RDP Brute Force Attack on WIN-SERVER - Triage #001

19/04/2026 — MEDIUM — Wazuh SIEM - Agent WIN-SERVER (192.168.10.102)

True Positive #brute-force#rdp#windows-authentication#lateral-movement

Detection and investigation of an automated RDP brute force attack targeting the Administrator account on WIN-SERVER, originating from an internal Kali Linux machine.

Case and process

Case ID
INC-2026-0001
Analyst
Alain Tran (L1)
Reviewer
TBD (L2)
Escalated to
No — handled at L1. Monitoring ongoing.

Severity rationale

Medium: automated brute force attack confirmed via 175 failed authentication attempts in under 60 seconds targeting the Administrator account over RDP (port 3389). No successful authentication was recorded. Attack originated from an internal network segment (192.168.10.101), suggesting potential internal threat or compromised machine.

Remediation

  • Disabled RDP access on WIN-SERVER after investigation. Done
  • Closed SMB port 445 opened during investigation. Done
  • Confirmed no successful authentication during attack window. Done
  • Monitor 192.168.10.101 for further suspicious activity. Monitoring
  • Review RDP access policy and implement account lockout threshold. Pending

Context

At approximately 17:00, Wazuh SIEM triggered multiple authentication failure alerts on WIN-SERVER (192.168.10.102).
A total of 175 Event ID 4625 (failed logon) alerts were generated within less than 60 seconds, all targeting the Administrator account via RDP (port 3389).
The source IP 192.168.10.101 corresponds to a Kali Linux machine on the internal LAN segment managed by pfSense.

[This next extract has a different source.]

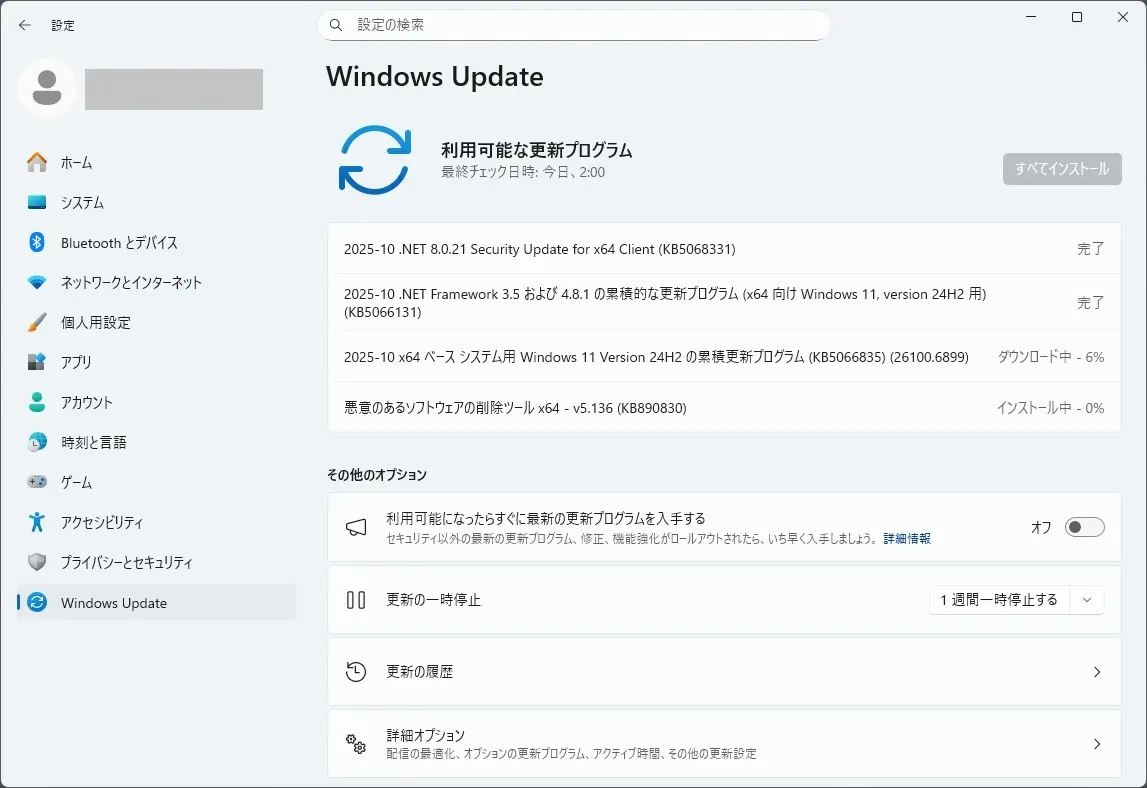The height and width of the screenshot is (788, 1147).
Task: Open アカウント in the sidebar
Action: [87, 402]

The volume of authentication failures strongly suggests an automated brute force tool (confirmed: Hydra was used in this lab simulation).

Investigation Steps

  1. Identified the alert spike in Wazuh Security Events dashboard — 175 Event ID 4625 in under 60 seconds.
  2. Confirmed source IP (192.168.10.101) and destination (192.168.10.102 — WIN-SERVER).
  3. Verified no successful authentication (Event ID 4624) occurred during the attack window.
  4. Checked RDP port 3389 exposure via Nmap from attacker machine — confirmed open at time of attack.
  5. Reviewed Windows Firewall rules — RDP was explicitly enabled prior to the attack.
  6. Confirmed attack tool via lab context (Hydra with rockyou.txt wordlist targeting RDP).
  7. Disabled RDP and closed SMB port after investigation.

Findings

MITRE ATT&CK (Still learning… this mapping may contain errors)

TacticTechniqueID
Credential AccessBrute Force: Password GuessingT1110.001
Initial AccessExploit Public-Facing Application (RDP)T1190
Lateral MovementRemote Services: Remote Desktop ProtocolT1021.001

IOCs (Indicators of Compromise)

TypeIndicatorNotes
IP192.168.10.101Source of brute force attack (Kali Linux)
IP192.168.10.102Target machine (WIN-SERVER)
Port3389/TCPRDP — targeted service
AccountAdministratorTargeted account
Event ID4625Windows failed logon event
ToolHydraBrute force tool identified (lab context)
Wordlistrockyou.txtPassword list used in attack

Timeline

TimeEvent
16:55RDP enabled on WIN-SERVER for investigation purposes
17:00Hydra brute force attack launched from 192.168.10.101
17:00Wazuh begins recording Event ID 4625 alerts
17:01175 failed authentication attempts recorded in under 60 seconds
17:01Attack stopped (Ctrl+C) — no successful logon
17:05Investigation started in Wazuh Security Events
17:10Source IP and attack pattern confirmed
17:15RDP disabled, SMB port closed, containment complete
17:20Case documented

Outcome

The brute force attack was successfully detected by Wazuh via Event ID 4625 correlation.
No credentials were compromised. RDP access was disabled immediately after investigation.
The attack highlights the risk of exposing RDP on internal network segments without additional controls.